During my PhD I got to work with a few PhD from other universities each of which showed me different approaches to research and views on life. Yuki, The work on SPAN networks was interesting and the published paper shows the power of the collaborations between different universities. Hadi, even though short, our time looking at short-long term memory was very educational. Qiao, It was a pleasure to work with you on your disordered networks of nanowires with silver nanoparticles. Fabiana, getting to know and work with you was a pleasure. I will remember this period fondly, especially the two weeks of goodbye celebrations.

During a PhD you are not only learning, you are also supervising students. Here I want to thank the master students for the experience and knowledge I gained from supervising them. Michelangelo, you came from Italy to do your internship in our group by helping us develop a new setup allowing use to better characterise DNPUs. Jochem, you where very independent and ambitious. By designing your own project you showed a lot of independence. At the same time, your work contributing to Ch 5 shows your willingness to collaborate on projects as well. The biggest challenge for me was to keep your ambitions in check to reach a feasible project. Pawel, Due to circumstances your thesis was not always easy. Nevertheless, your contributions to the work presented in Ch 7 of this thesis are highly appreciated. Aernout, thank you for choosing to do both your master and bachelor thesis with me as your (co)supervisor and for helping with the development of the setups crucial to perform the measurements in this thesis. Engbert, the last master student I supervised. It was a pleasure working with you and thank you for all the extra work you did for NE when

I was busy writing this thesis.

Besides master students, I of course also supervised bachelor students. **Tuomo**, **Rik**, **Jardi** and **Lars**, it was a pleasure working with you. I hope you could learn something from me and are doing well during your next steps in life.

A thesis cannot be defended without a committee. Therefore, I want to thank **Hans**, **Tamalika**, **Susan** and **Hajo**, for being part of this committee, for the valuable feedback and kind words regardign this thesis. I specifically want to thank **Hajo**, for indirectly being there every step of the way, to always brighten the mood and enjoy the NEvents.

I want to thank some of the people from **POF**, the nice gathering and diners were always fun. Thank you for all the great times in the sand playing beach volleyball.

David, Roan, Rinder, Nils and Jan, it is amazing how after all this time we are still in contact. The LAN party's playing some AOE2 and Wolfenstein ET are always a joy. We should quickly organise another one.

**Koen**, I want to thank you for always being there, whether it is to be my paranymph, help us move or just for a nice evening of gaming. **Yorick**, from bachelor to master and now even a Phd doing this at the same time and learning from one another has always been a pleasure. Good luck with the last few steps. **Shu**, thank you for always being someone I can "discuss" different aspects of our PhD life with.
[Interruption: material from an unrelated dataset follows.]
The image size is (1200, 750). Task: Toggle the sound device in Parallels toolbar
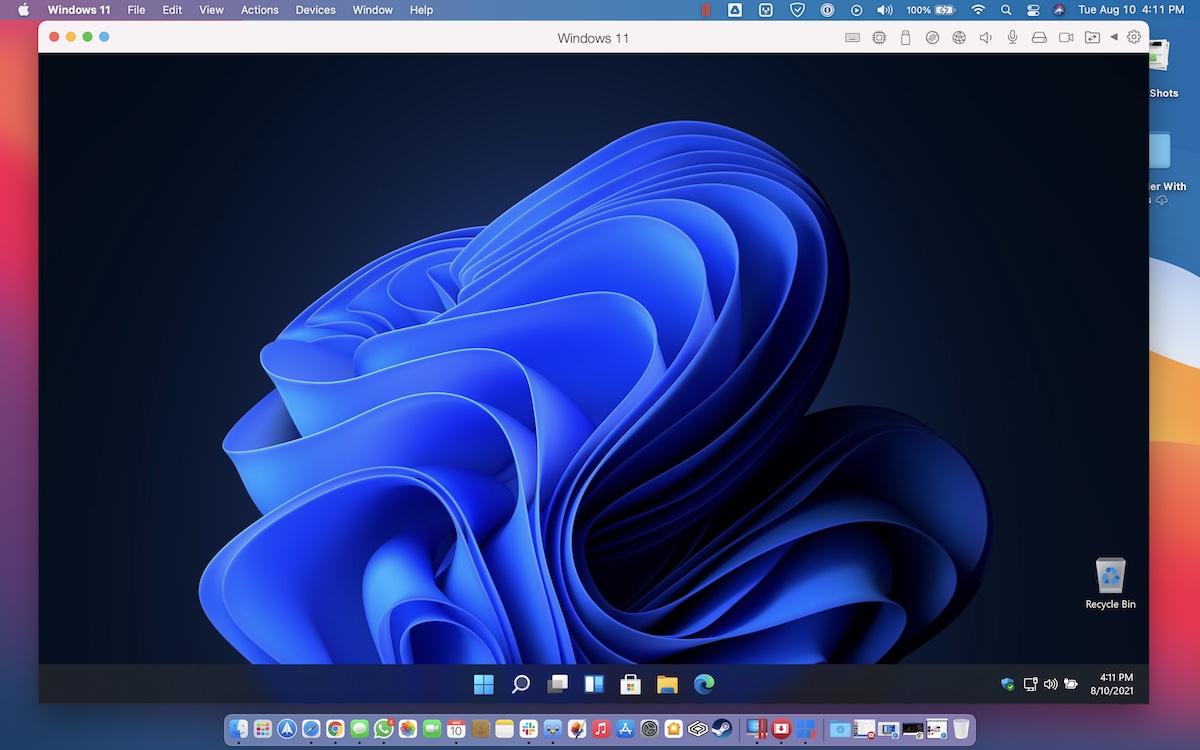[985, 38]
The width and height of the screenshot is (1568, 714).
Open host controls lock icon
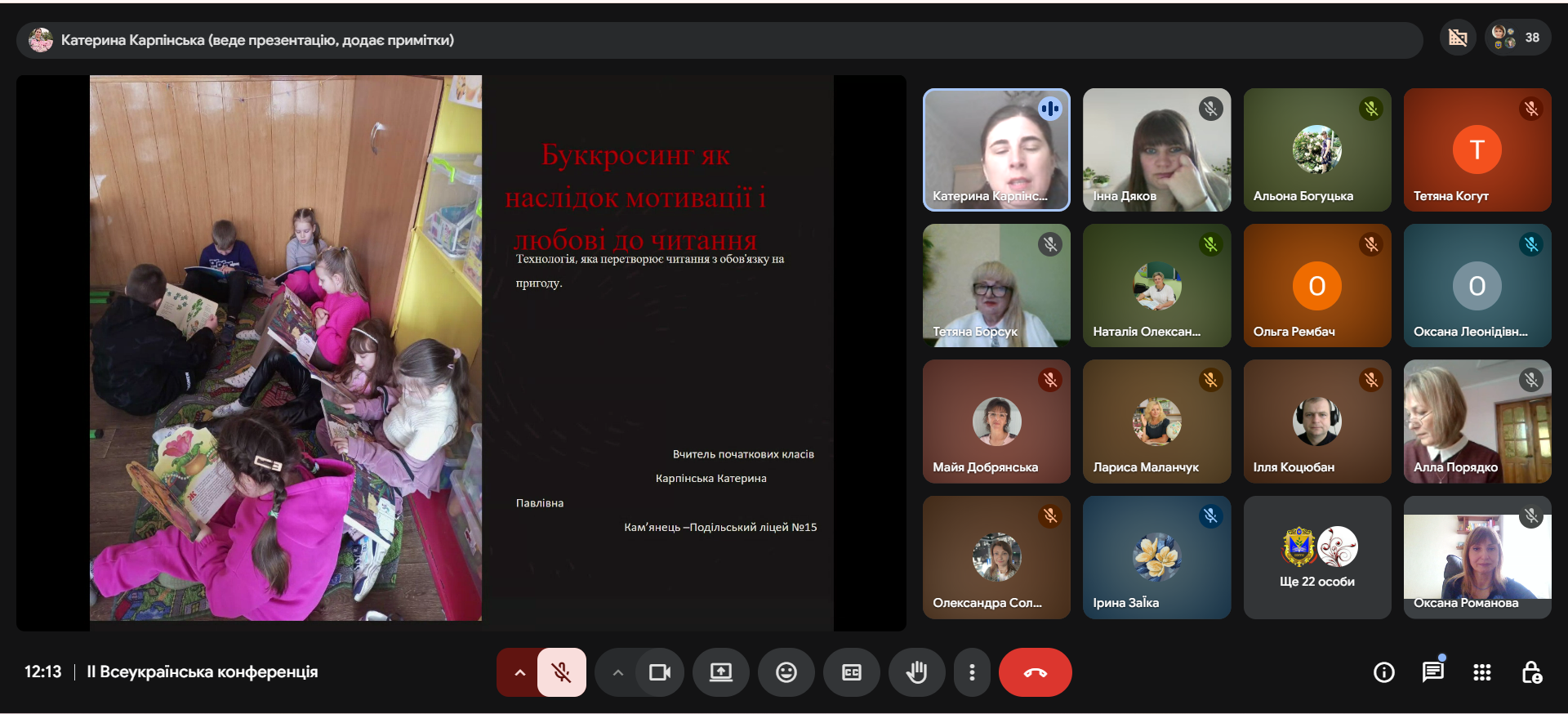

Fanny and Piet, thank you for always being there supporting and believing in me. Without your support to try and fulfill my potential, I would never have finished this thesis or even stood at the starting line of the journey. John, Claudia, Rik, Devin and Devon, thank you all for always creating an environment where we can go to have a good time and forget about all the challenges surrounding the PhD such that I could relax. Without it, I would not have made it. Hannie, Willem and Elise, thank you for being there throughout my PhD journey.

Maaike I can not imagine having gone through this journey without you. The continuous sharing of new ideas, views and concepts allowed us to grow into even better versions of ourselves. I am certain that during all our experiences and adventures we will keep challenging and supporting one another and keep on growing.